**To be done:**
(1) In the piece about Squirrel Hill below, who wrote the Associated Press story that is quoted?
(2) Decide whether each statement agrees with the piece about Squirrel Hill below. Answer yes or no for each, and quote the words from the piece that settle it.
(a) Pamela's Diner is linked with breakfast in Squirrel Hill.
(b) The quoted Associated Press story came out the week before.
(c) Window-shopping along Forbes Avenue is tied to mornings.
(3) Continue the piece about Squirrel Hill below, starting after its final sentence.

**Source document:**
Photo via Mark Dixon/Blue Lens / Flickr.

For so many Pittsburghers, the words “Squirrel Hill” have always meant breakfast at Pamela’s Diner and back-to-school shopping at Little’s Shoes. Maybe the name conjures up lazy afternoons spent idly window-shopping along Forbes Avenue, maybe stopping for a bite to eat or running into a neighbor.

But what happens when Squirrel Hill, which for so many people has always simply meant “home,” suddenly becomes shorthand for a violent, heartbreaking crime? When the rest of the country uses the name of your home to describe that horrible moment and the national crisis it represents?

“Shanksville and Newtown. Waco and Charlottesville and Aurora. Kent State and Columbine and Lockerbie and Oklahoma City. Pearl Harbor and Hiroshima. And now: Pittsburgh and Squirrel Hill,” wrote Ted Anthony, a Pittsburgh native (full disclosure: also my husband), in an Associated Press story published this morning.

**Dataset extract:**

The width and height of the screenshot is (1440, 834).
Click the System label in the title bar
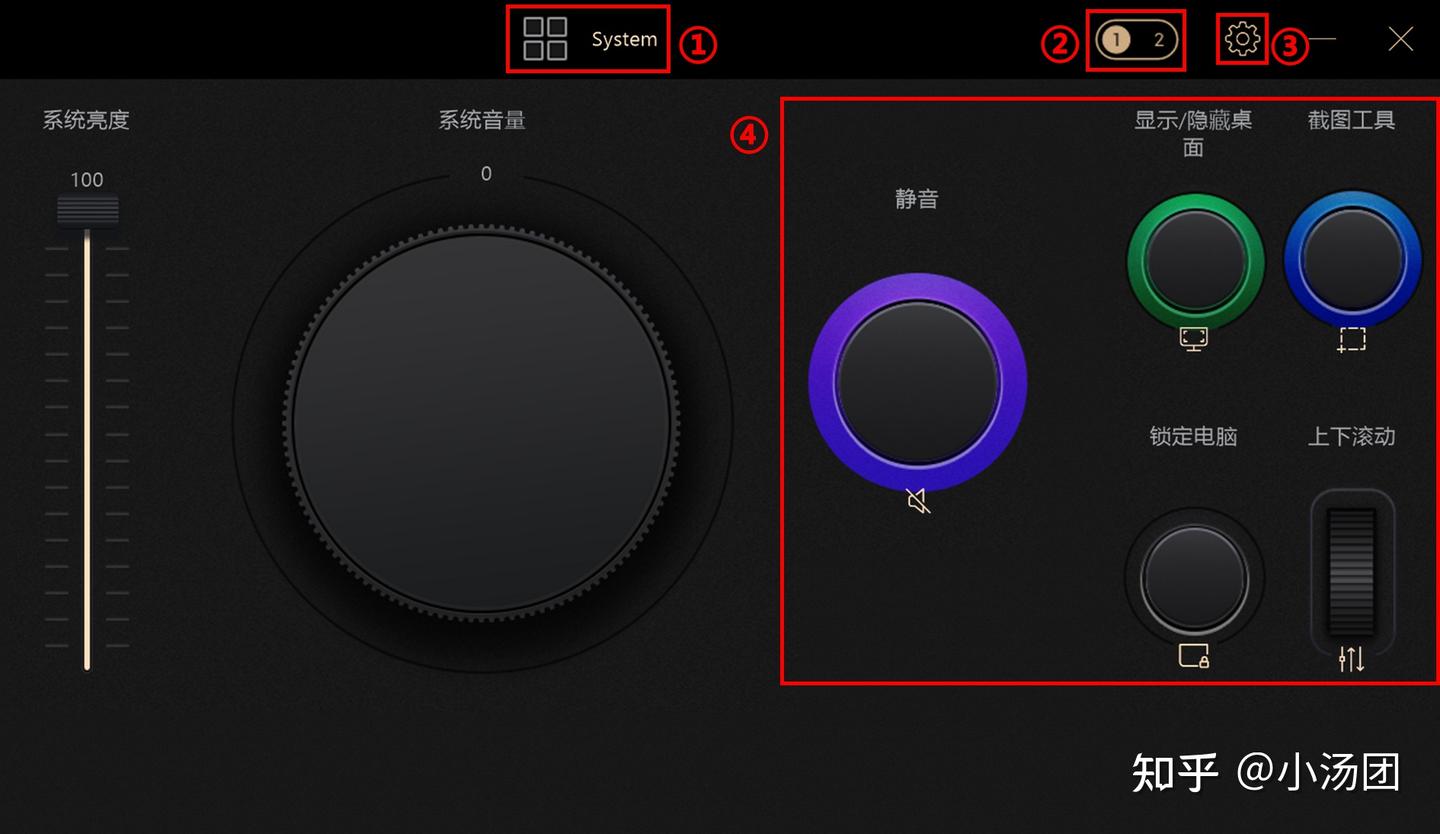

**Answers by task:**
(1) Ted Anthony, a Pittsburgh native.

(2)
(a) Yes: "breakfast at Pamela’s Diner"
(b) No: "published this morning"
(c) No: "lazy afternoons spent idly window-shopping along Forbes Avenue"

(3)
“When the name of the place you hold dear suddenly becomes synonymous with tragedy, the emotional impact can be searing and the aftereffects can linger for months, years, even generations.”

Read the full story here, which includes insight from linguist Alan Juffs, director of the English Language Institute at the University of Pittsburgh, and Pittsburgh native Robert Hayashi, an associate professor of American studies at Amherst College.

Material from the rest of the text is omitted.